# Kato N-Scale Unitrack issue



## Chiech (Feb 14, 2018)

I am currently at a point in my layout where I should (?) glue down the track in the tunnels. My issue is I have a bridge at one of the tunnel portals. The other end of the bridge goes into another tunnel portal.

Does the track need to be glued in the tunnels? If I glue the track down in the tunnels, I wont be able to remove the bridge to work on the layout under the bridge.

Any suggestions? I am building a small access to the tracks in the tunnel once the mountains are in place, but that will be small and intended just to clean track and/or correct derailments.

Is the only other option to not use the Unitrack connectors on the bridge and solder the track?

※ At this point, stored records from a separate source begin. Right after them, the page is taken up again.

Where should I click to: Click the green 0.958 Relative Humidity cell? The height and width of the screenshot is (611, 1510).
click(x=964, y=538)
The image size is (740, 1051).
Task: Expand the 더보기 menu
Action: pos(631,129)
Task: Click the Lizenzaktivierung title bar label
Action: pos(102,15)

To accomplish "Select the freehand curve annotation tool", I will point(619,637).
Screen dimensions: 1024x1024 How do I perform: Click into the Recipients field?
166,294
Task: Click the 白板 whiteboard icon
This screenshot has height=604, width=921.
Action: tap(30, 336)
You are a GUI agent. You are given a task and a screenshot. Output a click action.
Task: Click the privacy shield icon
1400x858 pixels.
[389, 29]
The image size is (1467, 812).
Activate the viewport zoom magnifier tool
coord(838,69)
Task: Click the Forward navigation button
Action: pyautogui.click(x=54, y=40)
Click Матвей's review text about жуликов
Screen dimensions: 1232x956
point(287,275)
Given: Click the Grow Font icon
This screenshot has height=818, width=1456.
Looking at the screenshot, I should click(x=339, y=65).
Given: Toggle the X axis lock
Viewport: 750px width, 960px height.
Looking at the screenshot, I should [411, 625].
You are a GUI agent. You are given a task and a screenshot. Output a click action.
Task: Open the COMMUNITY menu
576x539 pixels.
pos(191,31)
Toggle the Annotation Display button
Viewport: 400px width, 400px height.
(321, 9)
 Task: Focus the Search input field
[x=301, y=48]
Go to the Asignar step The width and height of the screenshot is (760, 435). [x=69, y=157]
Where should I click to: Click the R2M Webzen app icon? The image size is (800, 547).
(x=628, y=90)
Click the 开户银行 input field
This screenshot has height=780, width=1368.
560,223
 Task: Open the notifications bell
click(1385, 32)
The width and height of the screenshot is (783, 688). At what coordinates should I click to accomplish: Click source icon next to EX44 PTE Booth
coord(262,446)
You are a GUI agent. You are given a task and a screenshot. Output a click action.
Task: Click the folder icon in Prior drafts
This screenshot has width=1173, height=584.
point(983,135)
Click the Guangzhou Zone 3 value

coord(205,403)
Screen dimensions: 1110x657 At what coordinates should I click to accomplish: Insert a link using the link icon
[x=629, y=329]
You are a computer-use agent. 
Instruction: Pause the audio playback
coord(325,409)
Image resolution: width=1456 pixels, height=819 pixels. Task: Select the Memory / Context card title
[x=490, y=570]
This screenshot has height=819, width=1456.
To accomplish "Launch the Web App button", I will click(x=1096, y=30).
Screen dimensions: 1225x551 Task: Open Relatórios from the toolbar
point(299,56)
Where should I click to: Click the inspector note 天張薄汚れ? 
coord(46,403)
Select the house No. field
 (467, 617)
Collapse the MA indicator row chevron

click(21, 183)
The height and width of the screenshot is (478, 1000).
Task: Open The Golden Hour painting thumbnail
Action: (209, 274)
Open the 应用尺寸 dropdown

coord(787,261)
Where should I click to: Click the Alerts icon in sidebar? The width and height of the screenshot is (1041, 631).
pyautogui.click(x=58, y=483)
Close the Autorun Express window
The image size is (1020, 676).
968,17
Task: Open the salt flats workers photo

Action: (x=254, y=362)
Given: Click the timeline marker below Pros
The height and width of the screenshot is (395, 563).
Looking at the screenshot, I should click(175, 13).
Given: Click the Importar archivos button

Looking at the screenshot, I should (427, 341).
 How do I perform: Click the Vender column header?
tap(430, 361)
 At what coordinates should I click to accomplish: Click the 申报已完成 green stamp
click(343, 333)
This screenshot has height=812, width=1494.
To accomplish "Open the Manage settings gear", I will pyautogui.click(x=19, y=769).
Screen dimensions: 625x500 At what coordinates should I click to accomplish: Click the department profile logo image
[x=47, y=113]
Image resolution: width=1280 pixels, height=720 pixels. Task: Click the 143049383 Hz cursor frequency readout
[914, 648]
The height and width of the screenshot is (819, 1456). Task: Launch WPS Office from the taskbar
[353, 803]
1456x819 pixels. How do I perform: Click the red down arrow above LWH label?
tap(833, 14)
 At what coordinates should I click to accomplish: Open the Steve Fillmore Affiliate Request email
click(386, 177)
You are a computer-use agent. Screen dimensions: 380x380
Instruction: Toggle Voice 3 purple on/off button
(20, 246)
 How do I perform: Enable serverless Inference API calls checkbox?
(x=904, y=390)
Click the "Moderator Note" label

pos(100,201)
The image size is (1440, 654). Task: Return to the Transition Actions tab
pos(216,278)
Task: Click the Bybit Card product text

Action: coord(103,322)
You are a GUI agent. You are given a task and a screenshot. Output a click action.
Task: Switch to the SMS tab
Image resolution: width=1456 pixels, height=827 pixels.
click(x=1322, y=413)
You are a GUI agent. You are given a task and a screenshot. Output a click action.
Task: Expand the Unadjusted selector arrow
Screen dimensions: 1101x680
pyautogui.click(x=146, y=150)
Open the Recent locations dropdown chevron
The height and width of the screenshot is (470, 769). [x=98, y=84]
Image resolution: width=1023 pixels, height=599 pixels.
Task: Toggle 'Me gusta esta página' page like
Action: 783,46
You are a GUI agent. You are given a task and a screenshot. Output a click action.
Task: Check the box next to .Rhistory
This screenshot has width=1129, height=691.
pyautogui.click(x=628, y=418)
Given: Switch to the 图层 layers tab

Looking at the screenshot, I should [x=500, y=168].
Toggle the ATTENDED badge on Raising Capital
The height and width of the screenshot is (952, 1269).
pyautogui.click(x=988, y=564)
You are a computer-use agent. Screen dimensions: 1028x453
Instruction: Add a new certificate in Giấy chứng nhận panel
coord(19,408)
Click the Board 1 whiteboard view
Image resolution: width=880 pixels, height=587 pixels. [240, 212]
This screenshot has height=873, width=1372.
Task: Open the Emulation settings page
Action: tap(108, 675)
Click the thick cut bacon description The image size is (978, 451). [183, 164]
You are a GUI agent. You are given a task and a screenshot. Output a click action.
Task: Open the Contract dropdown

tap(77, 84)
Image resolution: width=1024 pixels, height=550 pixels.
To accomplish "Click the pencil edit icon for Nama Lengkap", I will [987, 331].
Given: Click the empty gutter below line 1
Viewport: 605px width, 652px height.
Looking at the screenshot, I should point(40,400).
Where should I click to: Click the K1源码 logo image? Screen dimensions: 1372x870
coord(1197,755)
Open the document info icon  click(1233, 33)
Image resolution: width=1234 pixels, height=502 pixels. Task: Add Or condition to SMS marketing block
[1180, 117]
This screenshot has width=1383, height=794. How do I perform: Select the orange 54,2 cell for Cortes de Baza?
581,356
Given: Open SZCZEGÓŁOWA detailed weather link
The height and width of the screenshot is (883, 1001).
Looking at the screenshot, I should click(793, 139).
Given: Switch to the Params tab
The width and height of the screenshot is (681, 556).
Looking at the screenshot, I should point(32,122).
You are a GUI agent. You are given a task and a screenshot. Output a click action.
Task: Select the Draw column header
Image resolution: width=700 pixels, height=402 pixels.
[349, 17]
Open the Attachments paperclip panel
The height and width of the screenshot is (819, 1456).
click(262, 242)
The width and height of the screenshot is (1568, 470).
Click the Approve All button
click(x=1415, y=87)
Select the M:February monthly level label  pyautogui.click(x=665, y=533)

I am looking forward to your responses.


----------



## Viperjim1 (Mar 19, 2015)

Soldering your track won't give you access to remove the track without removing the ajoining pieces. If you have a foam layer under the track you could use small track spikes to hold the track in place, but with initrack , if you use new railjoiners you shouldn't have a problem with the track moving if that is your concern. You may just want to tack the ends of the bridge in place and that should hold everything true. I personally don't think it's an issue, besides if the track is glued in the tunnnel area you won't be able to slide the sections apart to do your maintenance.. hope this helps.


----------



## Chiech (Feb 14, 2018)

Nailing the track down never crossed my mind. Great idea, thanks...


----------



## Viperjim1 (Mar 19, 2015)

Using the track spiked in foam is easily removable but nailing it in wood will cause you problems trying to remove them and the track.


----------



## Chiech (Feb 14, 2018)

Thanks, I do have 2” foam as a base...


----------



## traction fan (Oct 5, 2014)

*Pin "nails"*



Chiech said:


> Nailing the track down never crossed my mind. Great idea, thanks...


Chiech;

You may find that ordinary straight sewing pins hold better in foam than track nails. The pins are much longer, and go deeper into the foam.

good luck;

Traction Fan:smilie_daumenpos:


----------